A typical lighting arrangement for a motor vehicle ignition lock includes a light ring which comprises a light-guiding material. The light ring surrounds the ignition lock and has light-guide extensions leading to a light source to feed light to the light ring.
A lighting arrangement of that kind can be found in EP 0 475 146 A1. It comprises a sleeve-shaped light ring which extends around the ignition lock of a motor vehicle to produce a homogeneous lighting effect, and a cover which is releasably secured to the light ring and which extends around it in positively locking relationship. Integrated into the cover is a lamp housing for accommodating a lamp serving as the light source. The light of the lamp is deflected through 90° by way of light-deflecting prisms and introduced into the light ring by way of light-introducing limbs.
A similar lighting arrangement for an ignition lock is to be found in DE 37 04 469 A1. In the lighting arrangement therein, the lamp housing is formed integrally on the light ring body, while once again a prism-like arrangement is provided for introduction of the light from the lamp into the light ring.
DE 25 35 080 B1, EP 0 448 501 A1 and DE 197 56 701 A1 also disclose lighting arrangements for the cigarette lighter of a motor vehicle. Those arrangements generally also have a light ring and a lamp housing, wherein the light from the lamp is passed to the light ring by prisms or similar devices.

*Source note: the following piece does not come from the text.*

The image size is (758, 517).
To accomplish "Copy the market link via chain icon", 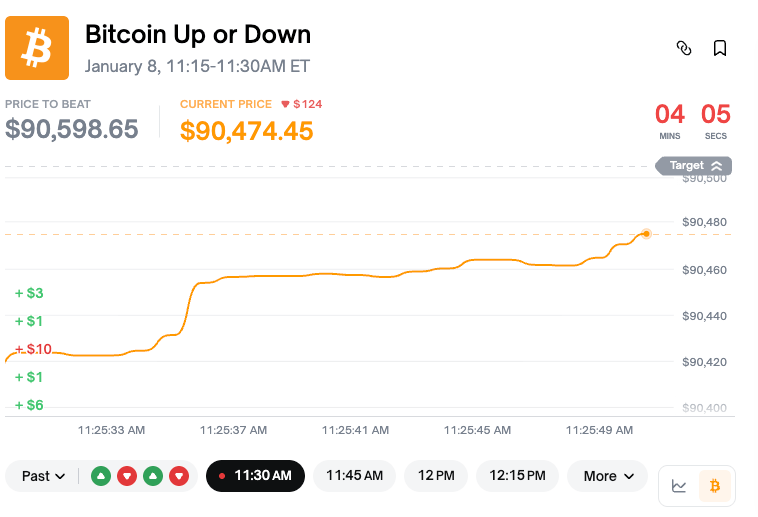I will [684, 48].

A disadvantage with the above-discussed arrangements is that they require a considerable amount of space in the region of the ignition lock, by virtue of the presence of the lamp which is to be disposed in the proximity of the light ring. Frequently therefore there is no longer sufficient space for arrangements of that kind in modern motor vehicles with an immobilizer fitted to the ignition lock. Those electronic immobilizers include a device for recognizing a code individually associated with an ignition key, and an electronic control system which permits the motor vehicle to be started only when the appropriate code of the ignition key has been recognized. In general immobilizers have a coil and a transponder in order to be able to interrogate the code stored in the ignition key.